Quality shots over quantity imo. I try to keep it to a shorter legnth, it was good and I probably wouldn't say that if the song was not so mellow for the edit, kind of gave it a dragging on feel. Pink Floyd is good!! Don't get me wrong there. 
Riding was good! stoked on some of the tricks there, liked the 270 on rail bonk at the 2:40 mark, that was some Halldor style that got me hyped!



CaP17A said:


> apart from me, no one knows how to work my camera so they were guessing on what to do


Filmings hard, especially when your editing footage others filmed. I get frustrated cause I have a vision to film something so when your editing it comes out supreme! And if the person doesn't see your vision or just doesn't give a shit cuz they think it'll come out fine it gets frustrating. Especially shaky follow cams.


----------



## CaP17A (Sep 23, 2011)

eastcoastnative said:


> Just a question why is it called Wednesdays with will if its not only filmed on Wednesdays? and is there a rider named will? Other than that dope edit except the intro's a little annoying


Will is our coach. Its kinda just like a webisode to show what we were doing over the past week, not just Wednesday. Will was in this edit though. Thanks dude.



grafta said:


> I think the music thing is more about tempo and creating a vibe. The song you chose just didn't fit the tempo of the clip IMHO.
> 
> Maybe try a few tunes of different styles out when you got some rough editing down and see where that leads (you've prob done this anyway!).
> 
> ...


I thought it fit, I was going to have the intro of the song end earlier but I forgot to do that....woops. Lines are good, most of the footy was hiking though, maybe next year there will be some lines if we ever get snow haha.



DrrrtyChurro said:


> Filmings hard, especially when your editing footage others filmed. I get frustrated cause I have a vision to film something so when your editing it comes out supreme! And if the person doesn't see your vision or just doesn't give a shit cuz they think it'll come out fine it gets frustrating. Especially shaky follow cams.
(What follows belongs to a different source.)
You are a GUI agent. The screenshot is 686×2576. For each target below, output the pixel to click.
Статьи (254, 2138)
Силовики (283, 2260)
^ yes. 100% yes. It sucks. You know what's up.


----------



## jjz (Feb 14, 2012)

thought the video was good.
the only thing i didnt like was the long intro.
Maybe due the same thing in like half the time.


----------



## david_z (Dec 14, 2009)

jjz said:


> Maybe due the same thing in like half the time.


This is just my general opinion and not necessarily specific to OP:

I think most people's edits are faaaaar too long. 
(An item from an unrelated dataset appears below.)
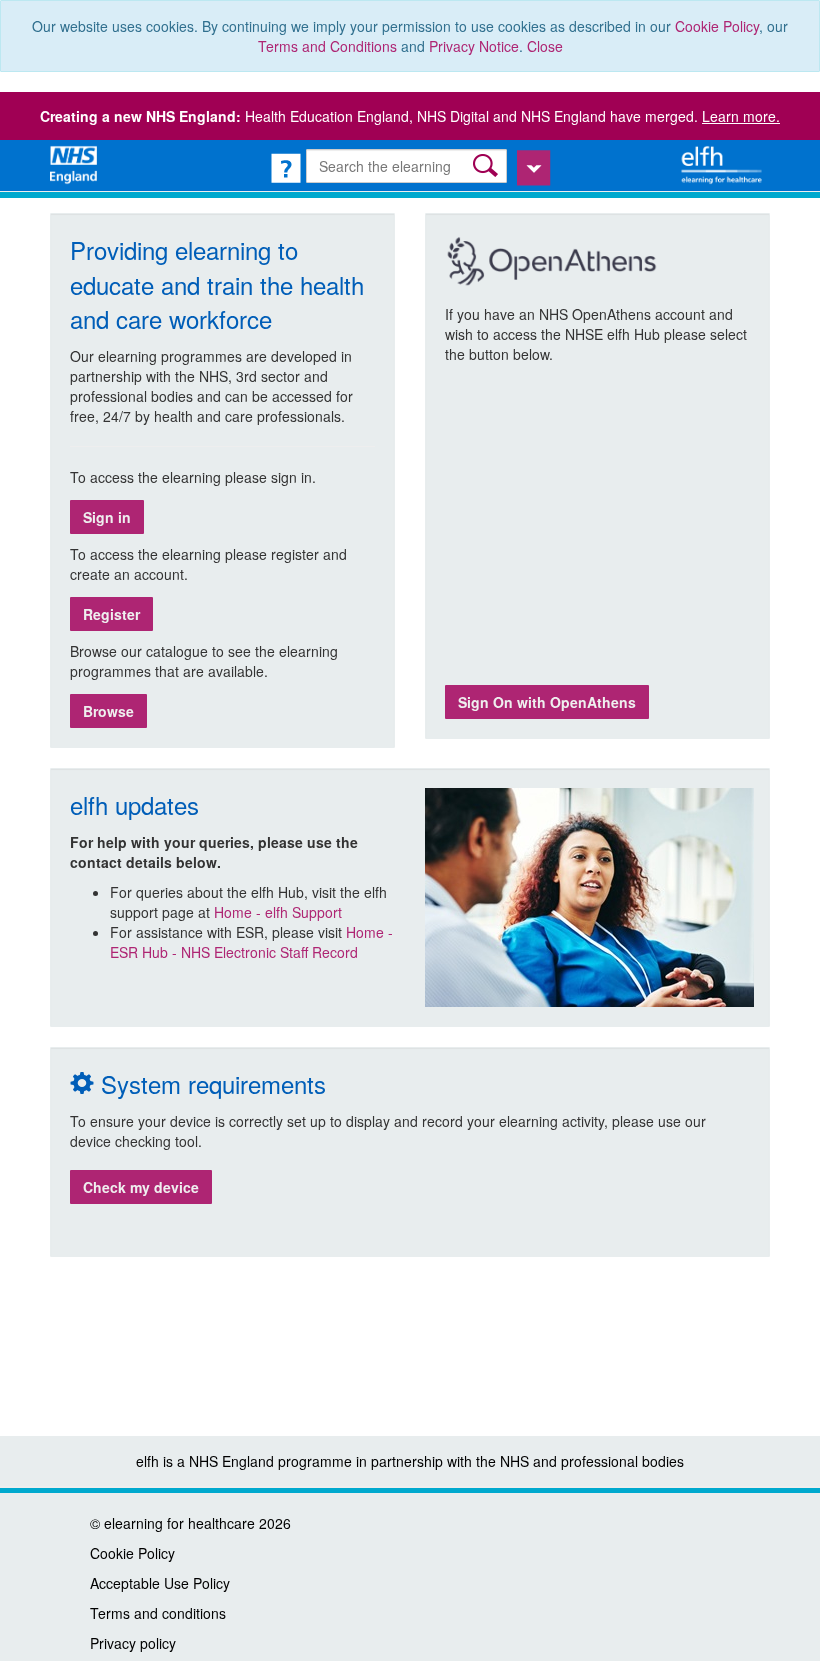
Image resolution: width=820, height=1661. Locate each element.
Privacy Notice (474, 46)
I know it sucks to put all that work in to filming and stunting around but most people simply aren't good enough, don't have enough variety of riders, tricks, perspectives, etc., to pull off a 5 minute edit. For yourself & maybe your crew, yeah put together that 5 minute reel but, to anyone else, it's the equivalent of your aunt's old vacation slideshow.

If I had to have a ballpark figure I'd say keep it between 2-3 mins and most of that 2 mins to be _actual snowboarding_. Nothing is more irritating that watching a 3 minute video with a 90 second "intro"


----------



## CaP17A (Sep 23, 2011)

david_z said:


> This is just my general opinion and not necessarily specific to OP:
> 
> I think most people's edits are faaaaar too long.
> 
> ...



there is 2 minutes of snowboarding in there on top of the 90 second intro haha....i did the next one better going off of criticism from here


Wednesdays With Will - Episode 2 - YouTube

^^^ mostly snowboarding and not over edited...tell me if thats a little more along the lines of what you were looking for


----------



## david_z (Dec 14, 2009)

yeah that's more my style. tail block at 2:23 was fucking sick! the song was delightfully cheesy, but I liked it anyways.
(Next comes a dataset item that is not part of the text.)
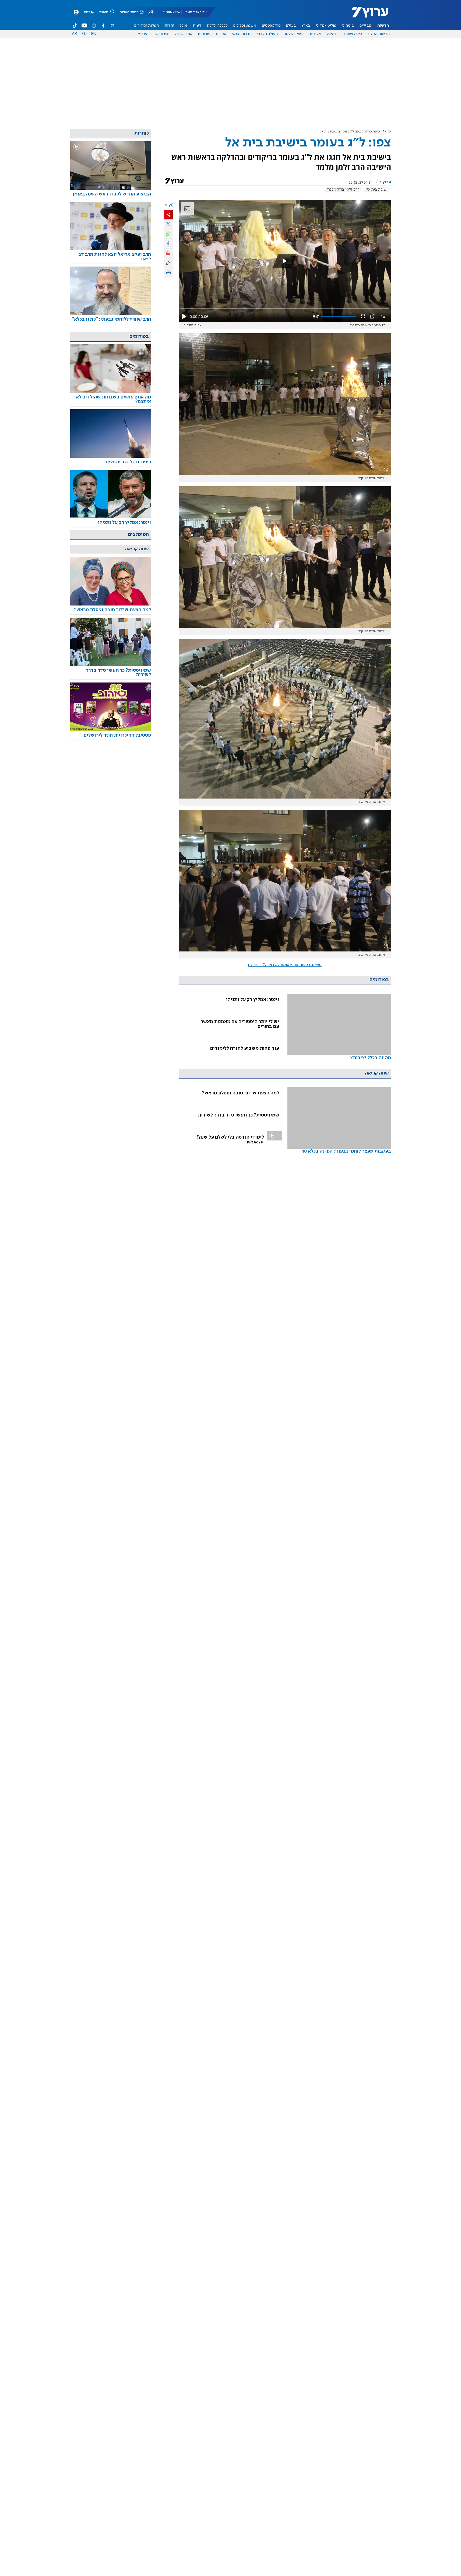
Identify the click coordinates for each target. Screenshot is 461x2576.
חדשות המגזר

I am sure there are people out there who will rag on it, but I like that sort of edit: cut the bullshit just show the riding and I don't care if it's all jibs (frankly I'd rather see jibs than jumps most of the time anyways).


----------



## CaP17A (Sep 23, 2011)

david_z said:


> yeah that's more my style. tail block at 2:23 was fucking sick! the song was delightfully cheesy, but I liked it anyways.
> 
> I am sure there are people out there who will rag on it, but I like that sort of edit: cut the bullshit just show the riding and I don't care if it's all jibs (frankly I'd rather see jibs than jumps most of the time anyways).


thanks man! its not as fun to edit like that though


----------



## CaP17A (Sep 23, 2011)

deh bumpz plz


----------



## DrrrtyChurro (Nov 27, 2011)

That was pretty sick! felt like sunday in the park with the music


----------



## CaP17A (Sep 23, 2011)

DrrrtyChurro said:


> That was pretty sick! felt like sunday in the park with the music


thanks dude!


----------



## CaP17A (Sep 23, 2011)

last bump before i forget about this i guess


----------